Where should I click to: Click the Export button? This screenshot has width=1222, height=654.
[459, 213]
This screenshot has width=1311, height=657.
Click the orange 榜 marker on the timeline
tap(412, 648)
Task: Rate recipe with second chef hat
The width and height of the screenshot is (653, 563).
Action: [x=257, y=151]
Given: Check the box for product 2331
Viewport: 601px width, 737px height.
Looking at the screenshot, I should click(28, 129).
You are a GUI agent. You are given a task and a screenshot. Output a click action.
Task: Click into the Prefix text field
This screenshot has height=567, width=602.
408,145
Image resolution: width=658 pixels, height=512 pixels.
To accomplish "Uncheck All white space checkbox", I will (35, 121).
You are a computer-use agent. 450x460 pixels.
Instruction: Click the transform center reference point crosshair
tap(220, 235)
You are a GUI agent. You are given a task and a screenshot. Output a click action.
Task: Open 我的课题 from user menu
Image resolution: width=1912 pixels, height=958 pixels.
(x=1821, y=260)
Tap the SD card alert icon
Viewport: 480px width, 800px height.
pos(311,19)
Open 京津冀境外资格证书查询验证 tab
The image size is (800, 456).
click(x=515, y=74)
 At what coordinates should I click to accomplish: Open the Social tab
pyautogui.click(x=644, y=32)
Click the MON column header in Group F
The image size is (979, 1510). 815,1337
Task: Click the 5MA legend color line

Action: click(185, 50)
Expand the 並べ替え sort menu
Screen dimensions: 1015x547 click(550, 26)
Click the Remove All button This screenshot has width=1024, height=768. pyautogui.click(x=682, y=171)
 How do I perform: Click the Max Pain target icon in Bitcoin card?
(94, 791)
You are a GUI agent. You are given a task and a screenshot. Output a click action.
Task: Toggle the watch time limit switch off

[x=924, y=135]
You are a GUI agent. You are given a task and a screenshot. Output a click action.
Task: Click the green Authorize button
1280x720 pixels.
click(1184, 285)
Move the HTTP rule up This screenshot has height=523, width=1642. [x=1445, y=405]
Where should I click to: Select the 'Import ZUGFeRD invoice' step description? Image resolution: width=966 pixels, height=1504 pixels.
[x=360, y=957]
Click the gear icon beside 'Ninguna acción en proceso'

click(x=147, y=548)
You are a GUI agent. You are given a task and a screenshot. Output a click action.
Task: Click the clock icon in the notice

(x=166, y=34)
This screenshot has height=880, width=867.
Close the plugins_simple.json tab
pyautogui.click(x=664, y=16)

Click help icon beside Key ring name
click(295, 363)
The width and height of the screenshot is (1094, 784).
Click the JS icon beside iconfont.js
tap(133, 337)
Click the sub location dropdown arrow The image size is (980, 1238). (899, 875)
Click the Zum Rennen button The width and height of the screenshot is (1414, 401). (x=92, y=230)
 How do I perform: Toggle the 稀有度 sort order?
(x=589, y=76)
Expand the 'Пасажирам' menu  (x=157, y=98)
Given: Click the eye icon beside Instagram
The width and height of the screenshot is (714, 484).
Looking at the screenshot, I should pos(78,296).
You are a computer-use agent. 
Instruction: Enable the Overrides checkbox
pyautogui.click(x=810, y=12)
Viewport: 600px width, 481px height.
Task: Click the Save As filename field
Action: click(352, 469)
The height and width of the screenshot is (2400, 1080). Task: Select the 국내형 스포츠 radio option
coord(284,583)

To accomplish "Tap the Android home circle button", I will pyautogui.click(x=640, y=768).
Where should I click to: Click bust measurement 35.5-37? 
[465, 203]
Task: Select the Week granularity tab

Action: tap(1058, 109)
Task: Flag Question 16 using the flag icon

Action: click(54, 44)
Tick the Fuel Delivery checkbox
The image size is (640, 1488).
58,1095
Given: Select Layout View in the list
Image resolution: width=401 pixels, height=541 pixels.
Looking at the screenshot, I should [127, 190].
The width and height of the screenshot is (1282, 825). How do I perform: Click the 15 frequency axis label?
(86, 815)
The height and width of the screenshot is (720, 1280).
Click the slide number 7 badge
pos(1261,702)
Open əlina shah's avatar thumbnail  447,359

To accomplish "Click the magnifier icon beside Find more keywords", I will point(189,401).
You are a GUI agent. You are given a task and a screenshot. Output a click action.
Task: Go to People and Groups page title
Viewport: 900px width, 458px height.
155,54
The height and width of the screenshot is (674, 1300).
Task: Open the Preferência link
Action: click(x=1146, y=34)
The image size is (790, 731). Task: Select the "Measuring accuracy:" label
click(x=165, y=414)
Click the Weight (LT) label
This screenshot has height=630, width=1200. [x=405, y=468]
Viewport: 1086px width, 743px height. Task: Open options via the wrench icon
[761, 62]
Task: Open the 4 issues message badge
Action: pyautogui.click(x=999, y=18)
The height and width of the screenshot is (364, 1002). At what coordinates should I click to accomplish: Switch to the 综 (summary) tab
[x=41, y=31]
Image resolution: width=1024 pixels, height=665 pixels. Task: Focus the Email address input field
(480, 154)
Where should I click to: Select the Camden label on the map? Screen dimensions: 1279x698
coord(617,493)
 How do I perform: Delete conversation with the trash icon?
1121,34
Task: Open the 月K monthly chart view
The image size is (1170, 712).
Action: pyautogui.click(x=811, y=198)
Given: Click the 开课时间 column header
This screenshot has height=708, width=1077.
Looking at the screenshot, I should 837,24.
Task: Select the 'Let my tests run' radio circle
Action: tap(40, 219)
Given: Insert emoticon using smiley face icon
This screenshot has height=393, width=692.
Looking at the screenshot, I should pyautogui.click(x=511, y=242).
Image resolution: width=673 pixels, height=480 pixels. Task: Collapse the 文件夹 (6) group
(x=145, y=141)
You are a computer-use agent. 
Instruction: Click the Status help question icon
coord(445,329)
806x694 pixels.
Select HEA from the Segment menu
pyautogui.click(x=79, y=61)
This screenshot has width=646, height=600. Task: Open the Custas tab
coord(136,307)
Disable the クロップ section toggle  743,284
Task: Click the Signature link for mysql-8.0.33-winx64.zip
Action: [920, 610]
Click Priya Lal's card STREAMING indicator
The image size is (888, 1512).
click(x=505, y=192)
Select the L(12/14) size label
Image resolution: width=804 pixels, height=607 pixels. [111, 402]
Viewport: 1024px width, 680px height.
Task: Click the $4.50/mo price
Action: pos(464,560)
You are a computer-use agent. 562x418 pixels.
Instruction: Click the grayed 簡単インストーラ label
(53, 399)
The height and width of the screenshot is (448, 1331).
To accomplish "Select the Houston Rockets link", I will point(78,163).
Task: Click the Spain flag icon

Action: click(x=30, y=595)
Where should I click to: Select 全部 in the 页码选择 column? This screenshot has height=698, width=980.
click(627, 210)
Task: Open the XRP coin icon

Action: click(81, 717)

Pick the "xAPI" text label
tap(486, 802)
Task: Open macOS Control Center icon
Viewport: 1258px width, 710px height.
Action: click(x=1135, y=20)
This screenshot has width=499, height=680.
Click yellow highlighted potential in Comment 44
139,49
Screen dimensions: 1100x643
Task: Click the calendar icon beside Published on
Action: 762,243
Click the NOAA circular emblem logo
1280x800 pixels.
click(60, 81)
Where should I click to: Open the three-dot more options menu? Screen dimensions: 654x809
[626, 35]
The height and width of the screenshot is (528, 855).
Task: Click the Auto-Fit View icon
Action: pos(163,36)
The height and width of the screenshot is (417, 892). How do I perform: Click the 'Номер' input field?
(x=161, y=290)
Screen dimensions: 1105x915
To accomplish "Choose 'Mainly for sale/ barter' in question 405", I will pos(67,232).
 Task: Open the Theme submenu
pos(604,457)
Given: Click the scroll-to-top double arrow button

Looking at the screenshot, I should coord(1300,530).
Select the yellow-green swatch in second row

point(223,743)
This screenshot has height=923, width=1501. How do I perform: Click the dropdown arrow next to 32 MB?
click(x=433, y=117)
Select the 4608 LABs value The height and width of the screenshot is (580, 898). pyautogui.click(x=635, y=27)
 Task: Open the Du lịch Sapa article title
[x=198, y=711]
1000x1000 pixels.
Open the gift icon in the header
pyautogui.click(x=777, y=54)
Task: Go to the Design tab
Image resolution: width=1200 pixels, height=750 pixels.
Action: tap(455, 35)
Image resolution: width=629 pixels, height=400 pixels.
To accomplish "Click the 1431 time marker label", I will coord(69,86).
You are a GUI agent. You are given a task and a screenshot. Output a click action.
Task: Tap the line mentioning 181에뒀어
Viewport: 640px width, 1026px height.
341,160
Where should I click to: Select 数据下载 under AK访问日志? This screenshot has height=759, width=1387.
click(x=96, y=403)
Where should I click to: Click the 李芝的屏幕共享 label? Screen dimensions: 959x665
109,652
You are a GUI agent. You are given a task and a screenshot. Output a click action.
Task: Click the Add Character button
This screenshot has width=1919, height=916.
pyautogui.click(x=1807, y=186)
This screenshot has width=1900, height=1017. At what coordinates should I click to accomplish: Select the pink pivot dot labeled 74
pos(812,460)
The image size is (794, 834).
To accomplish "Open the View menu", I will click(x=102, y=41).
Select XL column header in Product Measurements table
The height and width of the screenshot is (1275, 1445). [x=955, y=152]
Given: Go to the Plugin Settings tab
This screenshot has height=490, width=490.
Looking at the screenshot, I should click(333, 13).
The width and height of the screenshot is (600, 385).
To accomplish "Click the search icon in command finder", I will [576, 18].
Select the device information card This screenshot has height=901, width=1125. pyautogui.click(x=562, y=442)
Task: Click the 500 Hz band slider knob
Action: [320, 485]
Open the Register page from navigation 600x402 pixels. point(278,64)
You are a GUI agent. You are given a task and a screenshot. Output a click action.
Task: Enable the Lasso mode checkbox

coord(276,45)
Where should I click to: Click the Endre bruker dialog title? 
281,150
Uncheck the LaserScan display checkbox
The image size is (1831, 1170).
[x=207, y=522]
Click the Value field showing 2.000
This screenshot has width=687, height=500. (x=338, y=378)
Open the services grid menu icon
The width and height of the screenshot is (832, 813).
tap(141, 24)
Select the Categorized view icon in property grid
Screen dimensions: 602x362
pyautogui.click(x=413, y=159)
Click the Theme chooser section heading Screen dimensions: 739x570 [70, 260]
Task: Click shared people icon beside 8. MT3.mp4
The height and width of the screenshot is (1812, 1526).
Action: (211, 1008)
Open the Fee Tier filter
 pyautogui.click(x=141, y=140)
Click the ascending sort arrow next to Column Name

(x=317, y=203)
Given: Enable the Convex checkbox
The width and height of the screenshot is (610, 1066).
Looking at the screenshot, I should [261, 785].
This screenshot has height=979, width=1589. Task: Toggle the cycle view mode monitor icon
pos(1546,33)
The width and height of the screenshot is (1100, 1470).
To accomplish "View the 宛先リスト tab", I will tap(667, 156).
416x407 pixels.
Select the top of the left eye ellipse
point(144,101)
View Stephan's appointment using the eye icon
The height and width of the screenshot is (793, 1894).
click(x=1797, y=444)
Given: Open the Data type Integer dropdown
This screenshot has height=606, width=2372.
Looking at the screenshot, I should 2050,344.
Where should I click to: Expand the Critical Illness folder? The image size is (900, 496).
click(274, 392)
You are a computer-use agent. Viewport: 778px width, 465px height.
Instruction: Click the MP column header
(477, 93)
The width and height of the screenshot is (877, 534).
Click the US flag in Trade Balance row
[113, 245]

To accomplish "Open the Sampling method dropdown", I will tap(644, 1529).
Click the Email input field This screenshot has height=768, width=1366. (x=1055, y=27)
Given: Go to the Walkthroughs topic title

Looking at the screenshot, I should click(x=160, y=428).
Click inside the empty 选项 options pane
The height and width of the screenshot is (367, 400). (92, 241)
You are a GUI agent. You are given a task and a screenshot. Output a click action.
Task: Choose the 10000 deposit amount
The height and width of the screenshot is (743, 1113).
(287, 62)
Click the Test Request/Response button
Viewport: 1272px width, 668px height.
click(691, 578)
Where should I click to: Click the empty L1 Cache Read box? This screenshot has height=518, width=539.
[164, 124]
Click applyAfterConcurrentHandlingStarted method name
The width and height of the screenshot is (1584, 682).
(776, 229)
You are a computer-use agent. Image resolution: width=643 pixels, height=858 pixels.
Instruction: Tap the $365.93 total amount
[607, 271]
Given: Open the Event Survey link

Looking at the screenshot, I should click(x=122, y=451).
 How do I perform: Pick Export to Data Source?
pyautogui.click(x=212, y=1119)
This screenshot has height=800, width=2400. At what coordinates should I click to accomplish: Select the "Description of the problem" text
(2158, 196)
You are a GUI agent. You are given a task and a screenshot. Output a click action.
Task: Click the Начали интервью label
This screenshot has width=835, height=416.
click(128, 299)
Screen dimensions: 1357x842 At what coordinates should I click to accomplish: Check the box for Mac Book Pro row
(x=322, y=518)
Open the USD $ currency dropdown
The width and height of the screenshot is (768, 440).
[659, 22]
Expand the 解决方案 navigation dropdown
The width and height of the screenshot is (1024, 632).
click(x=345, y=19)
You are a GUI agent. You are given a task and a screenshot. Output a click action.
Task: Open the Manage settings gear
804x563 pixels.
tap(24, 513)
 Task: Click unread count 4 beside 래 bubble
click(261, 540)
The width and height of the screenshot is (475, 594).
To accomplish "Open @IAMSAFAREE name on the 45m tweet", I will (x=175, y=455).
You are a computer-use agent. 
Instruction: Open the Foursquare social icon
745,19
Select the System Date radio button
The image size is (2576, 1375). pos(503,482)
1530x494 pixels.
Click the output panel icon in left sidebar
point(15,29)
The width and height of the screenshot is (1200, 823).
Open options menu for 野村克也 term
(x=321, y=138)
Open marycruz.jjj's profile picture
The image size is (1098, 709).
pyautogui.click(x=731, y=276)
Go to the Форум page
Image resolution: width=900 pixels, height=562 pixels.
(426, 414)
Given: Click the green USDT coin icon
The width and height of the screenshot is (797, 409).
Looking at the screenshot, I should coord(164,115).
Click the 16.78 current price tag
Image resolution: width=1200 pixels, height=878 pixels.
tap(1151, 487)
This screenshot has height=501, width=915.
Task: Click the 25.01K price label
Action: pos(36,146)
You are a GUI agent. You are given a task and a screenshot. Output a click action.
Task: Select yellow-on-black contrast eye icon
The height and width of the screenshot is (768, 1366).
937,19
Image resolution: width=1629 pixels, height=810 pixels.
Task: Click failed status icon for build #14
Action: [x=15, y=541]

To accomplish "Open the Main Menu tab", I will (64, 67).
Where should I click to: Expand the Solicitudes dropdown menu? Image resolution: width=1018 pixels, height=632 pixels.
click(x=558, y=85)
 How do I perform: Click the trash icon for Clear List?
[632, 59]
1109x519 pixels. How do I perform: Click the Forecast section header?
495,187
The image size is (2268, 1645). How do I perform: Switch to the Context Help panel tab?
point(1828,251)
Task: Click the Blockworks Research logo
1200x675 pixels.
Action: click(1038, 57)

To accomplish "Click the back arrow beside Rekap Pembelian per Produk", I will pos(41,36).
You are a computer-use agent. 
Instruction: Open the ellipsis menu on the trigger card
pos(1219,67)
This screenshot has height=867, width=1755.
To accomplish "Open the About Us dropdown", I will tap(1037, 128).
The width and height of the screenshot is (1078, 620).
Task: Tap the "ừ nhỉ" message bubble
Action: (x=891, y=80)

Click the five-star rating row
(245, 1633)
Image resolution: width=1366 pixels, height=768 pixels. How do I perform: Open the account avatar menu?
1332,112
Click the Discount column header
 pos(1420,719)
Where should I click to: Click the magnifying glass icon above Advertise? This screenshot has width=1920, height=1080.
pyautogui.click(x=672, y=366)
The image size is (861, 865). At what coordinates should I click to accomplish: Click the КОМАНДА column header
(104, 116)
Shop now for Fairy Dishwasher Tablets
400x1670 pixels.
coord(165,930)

━━━━━━

## EXERCISE GOAL
Search the data above for "navigation" and copy every line where it turns up.

## OUTPUT FOR THIS TASK
Open the Register page from navigation 600x402 pixels. point(278,64)
Expand the 解决方案 navigation dropdown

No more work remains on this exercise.